- PROBLEMS TO SOLVE
1. In the article below on Jeff Gundlach's warning about negative interest rates, rewrite the bullet point beginning "Gundlach tweeted after" in fewer words, keeping its main facts.
2. According to the article on Jeff Gundlach's warning about negative interest rates, what kind of debt are Treasury bills?
3. Take the article on Jeff Gundlach's warning about negative interest rates further, continuing from its last paragraph.

[EXCERPTED TEXT]

Billionaire 'bond king' Jeff Gundlach warns the US government's borrowing binge could lead to 'fatal' negative interest rates
- Billionaire "bond king" Jeff Gundlach sounded the alarm on the US government's aggressive borrowing in a Wednesday tweet, warning it could lead to negative interest rates with devastating results.
- "The pressure to go negative on Fed Funds will build as short term borrowing explodes and dominates," Gundlach said. "Please, no. Rates < 0 = Fatal."
- Gundlach tweeted after the US Treasury announced it would relaunch its 20-year note this month, as it seeks to borrow $3 trillion to fund its anti-coronavirus stimulus efforts.
- Visit Business Insider's homepage for more stories.
Billionaire "bond king" Jeff Gundlach warned that the US government's borrowing binge could push interest rates below zero and cause immense economic damage in a tweet on Wednesday.
"These Trillions Treasury is borrowing is heavily in T-Bills," Gundlach said, referring to Treasury bills, a form of short-term government debt. "Chair Powell has stated in plain English he is opposed to negative interest rates."
"Yet the pressure to go negative on Fed Funds will build as short term borrowing explodes and dominates," he continued. "Please, no. Rates < 0 = Fatal."

[/EXCERPTED TEXT]
[EXTRACTED RECORDS]

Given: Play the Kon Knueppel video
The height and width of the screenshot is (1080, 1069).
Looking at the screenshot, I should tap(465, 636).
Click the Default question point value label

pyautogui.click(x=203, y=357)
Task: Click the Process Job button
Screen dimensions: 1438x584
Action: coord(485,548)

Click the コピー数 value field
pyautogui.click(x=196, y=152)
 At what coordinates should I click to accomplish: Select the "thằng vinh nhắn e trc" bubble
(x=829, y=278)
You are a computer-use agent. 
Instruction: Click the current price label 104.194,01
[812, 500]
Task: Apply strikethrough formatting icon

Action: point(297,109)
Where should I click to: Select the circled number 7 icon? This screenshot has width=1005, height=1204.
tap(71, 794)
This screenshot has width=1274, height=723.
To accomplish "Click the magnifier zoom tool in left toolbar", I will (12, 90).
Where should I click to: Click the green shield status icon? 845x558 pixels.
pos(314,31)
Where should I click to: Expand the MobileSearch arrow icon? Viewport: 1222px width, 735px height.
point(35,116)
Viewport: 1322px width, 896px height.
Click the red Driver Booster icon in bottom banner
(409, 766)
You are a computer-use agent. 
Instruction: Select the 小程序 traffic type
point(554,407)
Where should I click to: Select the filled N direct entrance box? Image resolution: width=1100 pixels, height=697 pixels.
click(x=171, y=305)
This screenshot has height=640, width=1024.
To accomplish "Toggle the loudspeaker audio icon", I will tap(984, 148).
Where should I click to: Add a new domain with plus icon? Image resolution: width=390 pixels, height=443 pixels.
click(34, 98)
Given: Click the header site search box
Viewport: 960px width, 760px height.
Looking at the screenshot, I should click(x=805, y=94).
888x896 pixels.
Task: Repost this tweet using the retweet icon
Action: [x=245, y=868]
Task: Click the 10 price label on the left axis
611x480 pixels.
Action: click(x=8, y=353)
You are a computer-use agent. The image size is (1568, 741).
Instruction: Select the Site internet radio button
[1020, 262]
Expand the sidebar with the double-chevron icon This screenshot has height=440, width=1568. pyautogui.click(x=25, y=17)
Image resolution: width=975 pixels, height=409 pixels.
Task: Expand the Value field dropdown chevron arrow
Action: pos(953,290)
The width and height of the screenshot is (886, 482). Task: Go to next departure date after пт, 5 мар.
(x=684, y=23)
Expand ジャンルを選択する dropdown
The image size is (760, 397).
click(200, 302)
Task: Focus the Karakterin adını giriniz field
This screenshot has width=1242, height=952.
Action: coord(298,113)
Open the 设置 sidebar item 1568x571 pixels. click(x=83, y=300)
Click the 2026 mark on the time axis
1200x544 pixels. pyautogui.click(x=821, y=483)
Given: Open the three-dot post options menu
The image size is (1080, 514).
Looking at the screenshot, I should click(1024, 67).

[/EXTRACTED RECORDS]

- ANSWERS FOR THIS EXERCISE
1. Gundlach tweeted after the US Treasury said it would bring back its 20-year note this month to help borrow $3 trillion for anti-coronavirus stimulus.

2. Treasury bills are a form of short-term government debt.

3.
In other words, the US Treasury is borrowing aggressively to fund the government's stimulus efforts in response to the coronavirus pandemic, and that could heap pressure on the Federal Reserve to lower interest rates below zero.
At the end of April, the Fed left its benchmark overnight lending rates between 0% and 0.25%, meaning further cuts would make negative rates a reality.
Gundlach tweeted after the Treasury announced the reopening of its 20-year bond this month for the first time since 1986, to help it borrow $3 trillion in the second quarter to fund its stimulus efforts.
It will also auction 3-year and 10-year Treasury notes and sell 30-year bonds, raising $42 billion, $32 billion, and $22 billion, respectively.